What is required:
Copy out the lines of the data between the line holding "Task: Reload the chrome://flags page" and the line holding "Action: click(122, 224)", inclusive, reproducing each one unchanged.

Input material:

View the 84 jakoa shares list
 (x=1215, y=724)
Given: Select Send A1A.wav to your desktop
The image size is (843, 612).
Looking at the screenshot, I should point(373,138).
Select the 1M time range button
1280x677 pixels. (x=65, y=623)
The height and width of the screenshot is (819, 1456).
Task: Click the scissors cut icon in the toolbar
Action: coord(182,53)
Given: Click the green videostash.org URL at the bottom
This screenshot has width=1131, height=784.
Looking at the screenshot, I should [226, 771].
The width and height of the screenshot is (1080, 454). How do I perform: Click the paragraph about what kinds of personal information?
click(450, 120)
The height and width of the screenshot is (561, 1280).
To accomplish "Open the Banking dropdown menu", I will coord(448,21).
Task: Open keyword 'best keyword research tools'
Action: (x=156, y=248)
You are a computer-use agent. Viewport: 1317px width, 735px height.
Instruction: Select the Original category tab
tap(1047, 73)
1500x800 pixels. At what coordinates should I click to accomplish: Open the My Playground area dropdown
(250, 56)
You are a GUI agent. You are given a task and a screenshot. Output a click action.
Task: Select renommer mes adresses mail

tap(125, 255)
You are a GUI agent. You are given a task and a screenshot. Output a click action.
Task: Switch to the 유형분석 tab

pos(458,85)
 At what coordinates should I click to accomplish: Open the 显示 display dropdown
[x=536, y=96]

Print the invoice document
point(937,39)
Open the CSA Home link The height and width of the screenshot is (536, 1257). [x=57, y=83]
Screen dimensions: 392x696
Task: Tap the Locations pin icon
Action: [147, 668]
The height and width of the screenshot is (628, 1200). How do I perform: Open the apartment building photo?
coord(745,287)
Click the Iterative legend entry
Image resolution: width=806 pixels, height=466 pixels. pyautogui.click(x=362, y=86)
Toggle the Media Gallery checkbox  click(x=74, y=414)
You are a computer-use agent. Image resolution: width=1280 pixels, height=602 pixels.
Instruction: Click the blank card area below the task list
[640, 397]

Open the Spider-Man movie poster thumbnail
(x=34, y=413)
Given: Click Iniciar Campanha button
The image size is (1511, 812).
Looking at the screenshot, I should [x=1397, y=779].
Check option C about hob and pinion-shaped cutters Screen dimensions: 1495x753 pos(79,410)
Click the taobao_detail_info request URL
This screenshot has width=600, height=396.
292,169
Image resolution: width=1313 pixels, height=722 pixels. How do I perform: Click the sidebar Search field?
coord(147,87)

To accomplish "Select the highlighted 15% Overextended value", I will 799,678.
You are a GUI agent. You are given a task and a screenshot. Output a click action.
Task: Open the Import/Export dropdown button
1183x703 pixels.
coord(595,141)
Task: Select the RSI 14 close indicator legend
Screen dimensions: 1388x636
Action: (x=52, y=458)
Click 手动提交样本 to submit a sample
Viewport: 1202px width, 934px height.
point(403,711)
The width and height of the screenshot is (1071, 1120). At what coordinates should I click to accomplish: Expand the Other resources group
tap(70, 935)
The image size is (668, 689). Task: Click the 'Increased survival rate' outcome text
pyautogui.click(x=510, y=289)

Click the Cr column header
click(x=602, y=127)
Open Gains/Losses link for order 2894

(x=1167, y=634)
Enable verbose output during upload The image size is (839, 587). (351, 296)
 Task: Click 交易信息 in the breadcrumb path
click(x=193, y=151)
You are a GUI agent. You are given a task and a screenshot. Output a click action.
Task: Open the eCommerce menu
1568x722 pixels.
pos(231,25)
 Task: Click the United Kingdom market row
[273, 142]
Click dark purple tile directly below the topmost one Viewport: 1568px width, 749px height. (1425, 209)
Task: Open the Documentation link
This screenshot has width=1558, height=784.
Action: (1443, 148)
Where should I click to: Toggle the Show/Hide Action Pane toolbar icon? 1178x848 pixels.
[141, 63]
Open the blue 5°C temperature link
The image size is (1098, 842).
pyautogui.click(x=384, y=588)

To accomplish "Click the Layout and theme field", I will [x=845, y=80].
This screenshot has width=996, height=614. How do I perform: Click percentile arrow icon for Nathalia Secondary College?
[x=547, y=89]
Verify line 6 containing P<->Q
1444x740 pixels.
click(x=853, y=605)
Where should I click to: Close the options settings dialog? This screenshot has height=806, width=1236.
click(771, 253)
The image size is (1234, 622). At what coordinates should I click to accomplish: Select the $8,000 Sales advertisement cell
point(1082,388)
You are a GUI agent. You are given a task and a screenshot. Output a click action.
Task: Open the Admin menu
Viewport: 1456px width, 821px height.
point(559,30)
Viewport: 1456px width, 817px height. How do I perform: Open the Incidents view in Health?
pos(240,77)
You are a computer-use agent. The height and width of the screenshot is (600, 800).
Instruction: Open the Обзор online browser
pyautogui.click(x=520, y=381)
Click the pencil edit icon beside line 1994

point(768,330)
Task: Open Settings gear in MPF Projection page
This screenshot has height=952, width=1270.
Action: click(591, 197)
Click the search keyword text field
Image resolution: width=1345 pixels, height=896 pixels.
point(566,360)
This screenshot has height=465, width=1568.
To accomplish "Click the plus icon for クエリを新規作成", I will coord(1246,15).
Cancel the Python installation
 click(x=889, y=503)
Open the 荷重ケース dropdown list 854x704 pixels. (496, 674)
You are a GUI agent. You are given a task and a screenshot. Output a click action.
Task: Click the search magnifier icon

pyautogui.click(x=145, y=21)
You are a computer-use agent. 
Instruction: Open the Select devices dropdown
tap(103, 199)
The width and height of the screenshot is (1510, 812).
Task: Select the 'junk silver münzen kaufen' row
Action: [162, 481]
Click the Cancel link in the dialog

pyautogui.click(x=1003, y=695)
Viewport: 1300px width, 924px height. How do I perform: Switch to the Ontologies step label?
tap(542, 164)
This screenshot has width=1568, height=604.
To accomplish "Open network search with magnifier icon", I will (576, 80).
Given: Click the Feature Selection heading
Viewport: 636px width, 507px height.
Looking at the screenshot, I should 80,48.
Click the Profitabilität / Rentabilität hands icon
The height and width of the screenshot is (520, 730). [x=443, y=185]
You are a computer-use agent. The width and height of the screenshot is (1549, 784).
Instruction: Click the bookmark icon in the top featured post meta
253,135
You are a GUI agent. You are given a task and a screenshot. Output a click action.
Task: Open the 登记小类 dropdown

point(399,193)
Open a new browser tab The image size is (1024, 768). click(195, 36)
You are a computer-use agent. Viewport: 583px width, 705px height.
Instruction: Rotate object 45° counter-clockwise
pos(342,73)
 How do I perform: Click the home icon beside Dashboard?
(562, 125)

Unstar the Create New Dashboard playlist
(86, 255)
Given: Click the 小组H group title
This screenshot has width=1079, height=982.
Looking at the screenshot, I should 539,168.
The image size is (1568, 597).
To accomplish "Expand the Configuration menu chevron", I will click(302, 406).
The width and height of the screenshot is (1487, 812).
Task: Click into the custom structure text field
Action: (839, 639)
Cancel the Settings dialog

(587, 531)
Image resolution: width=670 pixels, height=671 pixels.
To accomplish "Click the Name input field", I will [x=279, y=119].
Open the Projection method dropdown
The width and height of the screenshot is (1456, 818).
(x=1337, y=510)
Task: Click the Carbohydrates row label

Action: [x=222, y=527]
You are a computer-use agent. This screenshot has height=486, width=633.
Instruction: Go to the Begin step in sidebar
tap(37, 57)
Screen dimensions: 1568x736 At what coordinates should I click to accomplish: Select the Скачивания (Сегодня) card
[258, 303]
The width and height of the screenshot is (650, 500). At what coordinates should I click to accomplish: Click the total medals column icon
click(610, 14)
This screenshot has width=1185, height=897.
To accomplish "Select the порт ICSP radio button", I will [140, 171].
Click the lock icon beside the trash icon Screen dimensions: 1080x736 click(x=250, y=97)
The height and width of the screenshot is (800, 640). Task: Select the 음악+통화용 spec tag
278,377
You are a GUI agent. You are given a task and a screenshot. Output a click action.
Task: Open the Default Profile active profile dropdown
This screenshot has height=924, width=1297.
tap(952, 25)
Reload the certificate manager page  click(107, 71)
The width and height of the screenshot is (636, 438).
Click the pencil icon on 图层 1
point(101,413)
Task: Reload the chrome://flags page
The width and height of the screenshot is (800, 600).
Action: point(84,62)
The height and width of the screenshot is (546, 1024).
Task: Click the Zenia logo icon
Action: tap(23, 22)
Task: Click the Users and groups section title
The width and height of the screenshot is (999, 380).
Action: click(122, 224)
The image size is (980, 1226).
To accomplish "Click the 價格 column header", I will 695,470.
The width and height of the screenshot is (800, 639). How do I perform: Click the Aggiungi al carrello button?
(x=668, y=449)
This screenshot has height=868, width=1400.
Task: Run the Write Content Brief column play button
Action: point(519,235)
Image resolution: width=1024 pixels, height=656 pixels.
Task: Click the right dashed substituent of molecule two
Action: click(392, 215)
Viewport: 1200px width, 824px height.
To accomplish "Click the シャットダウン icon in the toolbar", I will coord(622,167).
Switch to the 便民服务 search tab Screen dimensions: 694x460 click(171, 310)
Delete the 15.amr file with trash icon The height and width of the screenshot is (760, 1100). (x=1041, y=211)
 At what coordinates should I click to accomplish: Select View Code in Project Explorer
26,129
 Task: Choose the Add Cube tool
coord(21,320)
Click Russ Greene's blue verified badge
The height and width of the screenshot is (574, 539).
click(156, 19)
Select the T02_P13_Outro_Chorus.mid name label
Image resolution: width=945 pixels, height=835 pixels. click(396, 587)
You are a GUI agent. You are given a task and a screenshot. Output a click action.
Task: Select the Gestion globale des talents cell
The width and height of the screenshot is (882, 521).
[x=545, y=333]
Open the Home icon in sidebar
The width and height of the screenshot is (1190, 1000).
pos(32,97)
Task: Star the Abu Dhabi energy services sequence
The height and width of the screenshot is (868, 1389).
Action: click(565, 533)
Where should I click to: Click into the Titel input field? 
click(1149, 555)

Answer:
Task: Reload the chrome://flags page
The width and height of the screenshot is (800, 600).
Action: point(84,62)
The height and width of the screenshot is (546, 1024).
Task: Click the Zenia logo icon
Action: tap(23, 22)
Task: Click the Users and groups section title
The width and height of the screenshot is (999, 380).
Action: click(122, 224)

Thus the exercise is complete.